Compare and contrast the videos for the lead single and last singles from the Doll Domination album campaign. By the end, the other members are lucky to get 20 seconds screen-time between them and aren’t even bothering to lip-sync to backing vocals. It shows disrespect to the fans, disrespect to real bands whose performances aren’t a total charade and disrespect to the girls themselves.

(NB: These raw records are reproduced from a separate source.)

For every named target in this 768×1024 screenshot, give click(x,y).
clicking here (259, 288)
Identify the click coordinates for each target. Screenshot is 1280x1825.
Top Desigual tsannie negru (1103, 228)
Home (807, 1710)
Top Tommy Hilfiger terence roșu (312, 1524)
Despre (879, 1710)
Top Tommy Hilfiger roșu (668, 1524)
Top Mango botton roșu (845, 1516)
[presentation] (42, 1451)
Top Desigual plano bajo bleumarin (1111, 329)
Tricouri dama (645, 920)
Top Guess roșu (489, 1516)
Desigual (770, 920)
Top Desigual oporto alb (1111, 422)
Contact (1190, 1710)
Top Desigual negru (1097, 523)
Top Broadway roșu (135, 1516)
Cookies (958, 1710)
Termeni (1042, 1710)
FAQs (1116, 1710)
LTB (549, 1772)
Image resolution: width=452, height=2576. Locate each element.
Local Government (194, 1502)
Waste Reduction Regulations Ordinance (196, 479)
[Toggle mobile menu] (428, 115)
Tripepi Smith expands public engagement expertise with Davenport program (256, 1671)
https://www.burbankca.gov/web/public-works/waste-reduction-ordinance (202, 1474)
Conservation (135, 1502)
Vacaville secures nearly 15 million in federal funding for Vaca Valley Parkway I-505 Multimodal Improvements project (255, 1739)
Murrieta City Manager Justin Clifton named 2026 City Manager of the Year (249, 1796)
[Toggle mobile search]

Line-up changes, bust-ups and messy splits are practically written into girl groups’ DNA and I daresay that if the Pussycat Dolls, in whatever Nicole-centric incarnation (lest we forget she had a prolonged crack at solo stardom and comprehensively flopped), continue to release highly-commercial material of a similar calibre to their work in the past, they will continue to sell decently. To lose one band member is bad luck, to lose two is carelessness… to lose four in one fell swoop hints at deeper problems. I hope the press give them a hard time because they genuinely deserve it. Come back Sugababes v.48, all is forgiven.